From the data that follows, print exactly the lines starting at the one containing "Let's Click together [button] (34, 2572)" and ending at the one containing "Berita Dortmund (214, 2473)"; include both of them and nothing more.
**** Data extract
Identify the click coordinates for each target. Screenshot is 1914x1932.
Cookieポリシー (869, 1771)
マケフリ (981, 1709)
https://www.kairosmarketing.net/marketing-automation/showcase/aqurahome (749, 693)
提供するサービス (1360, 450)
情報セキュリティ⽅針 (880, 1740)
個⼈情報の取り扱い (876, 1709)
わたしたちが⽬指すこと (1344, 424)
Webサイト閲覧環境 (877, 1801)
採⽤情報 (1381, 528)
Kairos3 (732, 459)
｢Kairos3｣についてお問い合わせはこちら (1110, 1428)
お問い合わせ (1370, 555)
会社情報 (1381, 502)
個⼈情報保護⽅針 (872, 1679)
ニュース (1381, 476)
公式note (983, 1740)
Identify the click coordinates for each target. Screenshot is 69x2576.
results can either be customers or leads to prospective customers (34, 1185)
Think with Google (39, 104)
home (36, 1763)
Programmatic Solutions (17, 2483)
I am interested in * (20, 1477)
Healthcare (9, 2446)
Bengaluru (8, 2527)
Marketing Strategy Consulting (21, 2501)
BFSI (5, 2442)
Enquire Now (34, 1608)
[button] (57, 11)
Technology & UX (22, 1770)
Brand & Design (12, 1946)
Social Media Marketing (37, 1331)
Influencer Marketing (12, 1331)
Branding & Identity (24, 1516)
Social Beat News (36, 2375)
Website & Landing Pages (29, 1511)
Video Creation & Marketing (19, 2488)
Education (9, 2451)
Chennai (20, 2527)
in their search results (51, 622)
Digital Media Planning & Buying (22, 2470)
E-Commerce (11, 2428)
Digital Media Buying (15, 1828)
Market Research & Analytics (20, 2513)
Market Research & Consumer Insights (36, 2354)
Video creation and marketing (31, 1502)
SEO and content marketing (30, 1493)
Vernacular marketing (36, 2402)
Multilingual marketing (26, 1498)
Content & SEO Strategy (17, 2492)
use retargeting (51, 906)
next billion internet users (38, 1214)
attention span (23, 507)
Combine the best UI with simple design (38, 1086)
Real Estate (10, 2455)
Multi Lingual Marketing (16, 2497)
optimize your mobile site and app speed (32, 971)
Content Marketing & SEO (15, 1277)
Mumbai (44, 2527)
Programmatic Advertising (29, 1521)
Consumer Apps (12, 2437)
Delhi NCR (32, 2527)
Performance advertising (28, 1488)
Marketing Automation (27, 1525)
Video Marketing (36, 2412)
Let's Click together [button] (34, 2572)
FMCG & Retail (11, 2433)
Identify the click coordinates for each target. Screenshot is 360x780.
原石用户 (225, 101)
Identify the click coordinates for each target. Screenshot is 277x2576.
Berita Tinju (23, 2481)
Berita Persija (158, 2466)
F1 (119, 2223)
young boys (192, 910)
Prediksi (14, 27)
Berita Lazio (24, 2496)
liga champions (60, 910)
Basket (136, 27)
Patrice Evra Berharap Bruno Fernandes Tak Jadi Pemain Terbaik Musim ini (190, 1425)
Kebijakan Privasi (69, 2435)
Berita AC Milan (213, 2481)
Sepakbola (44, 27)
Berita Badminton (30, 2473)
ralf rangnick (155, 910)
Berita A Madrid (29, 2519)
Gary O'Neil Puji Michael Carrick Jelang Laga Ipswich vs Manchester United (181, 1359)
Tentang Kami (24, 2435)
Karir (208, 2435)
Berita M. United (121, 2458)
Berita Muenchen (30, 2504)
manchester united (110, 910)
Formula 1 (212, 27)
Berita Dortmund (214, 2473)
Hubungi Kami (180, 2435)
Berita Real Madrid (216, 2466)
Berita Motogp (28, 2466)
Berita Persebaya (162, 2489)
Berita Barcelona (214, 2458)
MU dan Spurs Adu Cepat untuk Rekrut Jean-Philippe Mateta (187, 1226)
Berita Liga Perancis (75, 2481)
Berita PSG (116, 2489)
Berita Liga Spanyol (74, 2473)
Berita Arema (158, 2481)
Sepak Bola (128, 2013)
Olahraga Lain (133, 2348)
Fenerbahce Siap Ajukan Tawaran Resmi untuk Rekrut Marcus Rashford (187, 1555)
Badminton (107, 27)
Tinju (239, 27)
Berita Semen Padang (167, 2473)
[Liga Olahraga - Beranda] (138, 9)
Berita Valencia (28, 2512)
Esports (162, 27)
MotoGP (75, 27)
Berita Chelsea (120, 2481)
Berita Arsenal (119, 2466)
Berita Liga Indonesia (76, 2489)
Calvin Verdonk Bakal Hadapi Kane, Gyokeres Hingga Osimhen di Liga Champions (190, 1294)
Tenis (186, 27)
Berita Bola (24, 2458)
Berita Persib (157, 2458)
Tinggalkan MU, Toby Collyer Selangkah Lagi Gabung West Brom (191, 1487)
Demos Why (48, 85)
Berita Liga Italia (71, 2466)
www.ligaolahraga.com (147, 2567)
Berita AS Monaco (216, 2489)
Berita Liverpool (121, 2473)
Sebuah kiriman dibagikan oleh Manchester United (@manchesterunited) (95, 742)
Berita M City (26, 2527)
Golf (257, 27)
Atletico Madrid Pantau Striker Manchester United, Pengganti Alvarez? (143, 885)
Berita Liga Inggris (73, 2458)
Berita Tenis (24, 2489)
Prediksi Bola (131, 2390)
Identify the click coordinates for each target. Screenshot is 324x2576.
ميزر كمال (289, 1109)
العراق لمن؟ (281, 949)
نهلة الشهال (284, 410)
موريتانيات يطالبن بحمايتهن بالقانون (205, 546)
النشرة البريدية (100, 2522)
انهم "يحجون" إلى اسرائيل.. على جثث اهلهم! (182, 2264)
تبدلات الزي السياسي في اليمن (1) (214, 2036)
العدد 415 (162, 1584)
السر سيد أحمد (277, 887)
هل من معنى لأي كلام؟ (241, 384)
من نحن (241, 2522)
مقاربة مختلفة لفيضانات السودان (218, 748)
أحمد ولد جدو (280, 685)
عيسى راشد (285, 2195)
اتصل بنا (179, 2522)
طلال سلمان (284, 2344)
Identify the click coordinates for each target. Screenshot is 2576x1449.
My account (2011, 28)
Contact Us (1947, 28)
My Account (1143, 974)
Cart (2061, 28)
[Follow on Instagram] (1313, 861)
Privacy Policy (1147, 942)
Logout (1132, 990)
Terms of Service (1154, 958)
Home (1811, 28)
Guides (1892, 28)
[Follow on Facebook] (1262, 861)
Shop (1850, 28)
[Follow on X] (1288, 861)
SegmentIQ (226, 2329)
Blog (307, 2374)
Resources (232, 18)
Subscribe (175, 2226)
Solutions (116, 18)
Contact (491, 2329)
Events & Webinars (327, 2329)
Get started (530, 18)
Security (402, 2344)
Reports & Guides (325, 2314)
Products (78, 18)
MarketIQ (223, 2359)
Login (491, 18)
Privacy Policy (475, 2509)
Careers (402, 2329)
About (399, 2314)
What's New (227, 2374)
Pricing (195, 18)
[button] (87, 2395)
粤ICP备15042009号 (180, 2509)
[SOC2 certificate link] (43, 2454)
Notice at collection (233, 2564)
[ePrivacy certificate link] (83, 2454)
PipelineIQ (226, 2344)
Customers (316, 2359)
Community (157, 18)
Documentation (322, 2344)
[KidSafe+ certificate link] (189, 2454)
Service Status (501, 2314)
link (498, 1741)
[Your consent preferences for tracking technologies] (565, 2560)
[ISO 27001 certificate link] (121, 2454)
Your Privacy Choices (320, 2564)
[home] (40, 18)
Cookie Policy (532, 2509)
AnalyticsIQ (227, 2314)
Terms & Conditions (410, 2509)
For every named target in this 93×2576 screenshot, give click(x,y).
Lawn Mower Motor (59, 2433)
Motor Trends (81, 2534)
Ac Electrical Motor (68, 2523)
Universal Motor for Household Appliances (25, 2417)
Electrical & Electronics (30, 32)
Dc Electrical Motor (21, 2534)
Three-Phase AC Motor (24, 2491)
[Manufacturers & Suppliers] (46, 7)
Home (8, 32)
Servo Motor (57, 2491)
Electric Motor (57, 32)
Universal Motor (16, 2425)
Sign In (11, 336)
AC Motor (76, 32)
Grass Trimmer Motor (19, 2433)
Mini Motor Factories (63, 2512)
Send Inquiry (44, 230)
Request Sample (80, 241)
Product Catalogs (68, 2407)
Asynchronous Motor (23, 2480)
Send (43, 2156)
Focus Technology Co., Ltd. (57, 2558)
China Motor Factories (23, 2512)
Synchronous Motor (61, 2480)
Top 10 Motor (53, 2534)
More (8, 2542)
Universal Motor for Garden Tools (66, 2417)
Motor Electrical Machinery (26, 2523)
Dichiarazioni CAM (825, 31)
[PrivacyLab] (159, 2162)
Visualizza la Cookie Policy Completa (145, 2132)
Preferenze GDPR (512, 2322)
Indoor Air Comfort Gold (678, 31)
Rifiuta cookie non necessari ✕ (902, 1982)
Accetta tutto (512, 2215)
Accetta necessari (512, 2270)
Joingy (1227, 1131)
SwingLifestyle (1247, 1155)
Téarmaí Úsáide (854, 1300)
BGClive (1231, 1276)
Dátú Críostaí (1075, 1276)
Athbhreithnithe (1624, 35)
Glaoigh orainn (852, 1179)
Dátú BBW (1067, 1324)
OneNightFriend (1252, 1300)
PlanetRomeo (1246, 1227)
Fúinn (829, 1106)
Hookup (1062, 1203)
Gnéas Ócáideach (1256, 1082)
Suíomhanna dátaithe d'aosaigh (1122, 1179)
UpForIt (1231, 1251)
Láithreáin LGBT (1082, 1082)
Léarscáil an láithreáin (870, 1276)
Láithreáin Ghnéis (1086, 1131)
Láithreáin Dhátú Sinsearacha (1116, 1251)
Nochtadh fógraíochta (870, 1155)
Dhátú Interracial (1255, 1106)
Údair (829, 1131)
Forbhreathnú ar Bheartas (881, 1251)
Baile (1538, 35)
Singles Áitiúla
********
■ **Response area**
Let's Click together [button] (34, 2572)
FMCG & Retail (11, 2433)
Identify the click coordinates for each target. Screenshot is 360x780.
原石用户 (225, 101)
Identify the click coordinates for each target. Screenshot is 277x2576.
Berita Tinju (23, 2481)
Berita Persija (158, 2466)
F1 (119, 2223)
young boys (192, 910)
Prediksi (14, 27)
Berita Lazio (24, 2496)
liga champions (60, 910)
Basket (136, 27)
Patrice Evra Berharap Bruno Fernandes Tak Jadi Pemain Terbaik Musim ini (190, 1425)
Kebijakan Privasi (69, 2435)
Berita AC Milan (213, 2481)
Sepakbola (44, 27)
Berita Badminton (30, 2473)
ralf rangnick (155, 910)
Berita A Madrid (29, 2519)
Gary O'Neil Puji Michael Carrick Jelang Laga Ipswich vs Manchester United (181, 1359)
Tentang Kami (24, 2435)
Karir (208, 2435)
Berita M. United (121, 2458)
Berita Muenchen (30, 2504)
manchester united (110, 910)
Formula 1 (212, 27)
Berita Dortmund (214, 2473)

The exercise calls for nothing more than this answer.